## Task goal
Every line with the string "computer" in it belongs in your answer, so copy them all from the data.

******

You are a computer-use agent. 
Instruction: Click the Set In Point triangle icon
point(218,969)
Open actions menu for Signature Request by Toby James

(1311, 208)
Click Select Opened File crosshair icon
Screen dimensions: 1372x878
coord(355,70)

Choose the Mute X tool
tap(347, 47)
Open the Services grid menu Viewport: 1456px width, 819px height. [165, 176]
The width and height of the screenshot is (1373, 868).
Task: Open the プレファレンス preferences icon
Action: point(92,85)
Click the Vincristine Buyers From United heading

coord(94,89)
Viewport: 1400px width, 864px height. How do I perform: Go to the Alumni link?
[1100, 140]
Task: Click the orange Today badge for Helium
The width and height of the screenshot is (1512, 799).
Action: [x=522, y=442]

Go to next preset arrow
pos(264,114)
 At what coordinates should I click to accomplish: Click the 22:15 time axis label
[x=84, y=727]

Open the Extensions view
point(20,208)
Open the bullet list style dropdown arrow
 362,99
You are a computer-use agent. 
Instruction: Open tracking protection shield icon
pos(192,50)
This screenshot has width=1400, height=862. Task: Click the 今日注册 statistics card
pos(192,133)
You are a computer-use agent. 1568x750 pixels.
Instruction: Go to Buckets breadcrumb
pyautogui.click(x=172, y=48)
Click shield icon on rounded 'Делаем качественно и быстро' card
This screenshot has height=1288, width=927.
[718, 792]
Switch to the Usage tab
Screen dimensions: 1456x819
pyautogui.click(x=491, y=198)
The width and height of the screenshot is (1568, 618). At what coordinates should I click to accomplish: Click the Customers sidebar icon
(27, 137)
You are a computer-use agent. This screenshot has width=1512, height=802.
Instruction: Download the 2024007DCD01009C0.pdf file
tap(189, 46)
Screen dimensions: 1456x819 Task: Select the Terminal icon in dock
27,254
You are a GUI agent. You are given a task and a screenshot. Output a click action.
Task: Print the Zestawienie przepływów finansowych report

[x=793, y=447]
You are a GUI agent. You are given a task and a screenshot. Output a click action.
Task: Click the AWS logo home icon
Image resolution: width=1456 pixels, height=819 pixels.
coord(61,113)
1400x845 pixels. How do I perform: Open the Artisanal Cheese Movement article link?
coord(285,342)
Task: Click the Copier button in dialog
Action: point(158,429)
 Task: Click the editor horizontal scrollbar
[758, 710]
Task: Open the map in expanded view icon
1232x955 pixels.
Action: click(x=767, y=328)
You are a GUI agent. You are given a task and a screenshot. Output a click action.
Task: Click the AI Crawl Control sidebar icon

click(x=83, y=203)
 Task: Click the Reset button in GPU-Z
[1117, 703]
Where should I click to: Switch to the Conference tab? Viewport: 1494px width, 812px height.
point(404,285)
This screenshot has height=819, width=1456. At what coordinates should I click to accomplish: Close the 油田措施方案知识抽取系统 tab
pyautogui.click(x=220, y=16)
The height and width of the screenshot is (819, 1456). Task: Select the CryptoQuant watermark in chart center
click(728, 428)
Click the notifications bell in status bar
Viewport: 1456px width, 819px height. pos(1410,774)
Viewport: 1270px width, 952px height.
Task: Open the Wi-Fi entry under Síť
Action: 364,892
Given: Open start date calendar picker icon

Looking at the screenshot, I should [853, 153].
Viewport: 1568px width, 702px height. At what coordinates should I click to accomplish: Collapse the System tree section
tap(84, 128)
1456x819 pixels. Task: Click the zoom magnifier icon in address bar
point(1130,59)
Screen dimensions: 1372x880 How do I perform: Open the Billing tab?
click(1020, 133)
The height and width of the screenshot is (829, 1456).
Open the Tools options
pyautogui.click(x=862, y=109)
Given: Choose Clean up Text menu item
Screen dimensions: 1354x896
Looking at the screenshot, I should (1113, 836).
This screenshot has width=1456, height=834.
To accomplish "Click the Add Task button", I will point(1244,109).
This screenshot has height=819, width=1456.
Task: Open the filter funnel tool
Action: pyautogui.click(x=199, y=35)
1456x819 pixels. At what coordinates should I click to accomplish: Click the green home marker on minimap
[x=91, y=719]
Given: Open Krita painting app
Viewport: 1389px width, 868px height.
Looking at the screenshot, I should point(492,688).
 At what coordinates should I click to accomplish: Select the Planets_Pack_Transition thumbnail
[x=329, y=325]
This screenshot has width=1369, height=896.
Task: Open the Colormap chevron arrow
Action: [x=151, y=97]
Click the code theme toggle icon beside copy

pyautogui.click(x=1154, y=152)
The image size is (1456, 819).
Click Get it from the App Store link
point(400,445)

******

## Result of the exercise
You are a computer-use agent. 
You are a computer-use agent. 
You are a computer-use agent. 1568x750 pixels.
You are a computer-use agent. This screenshot has width=1512, height=802.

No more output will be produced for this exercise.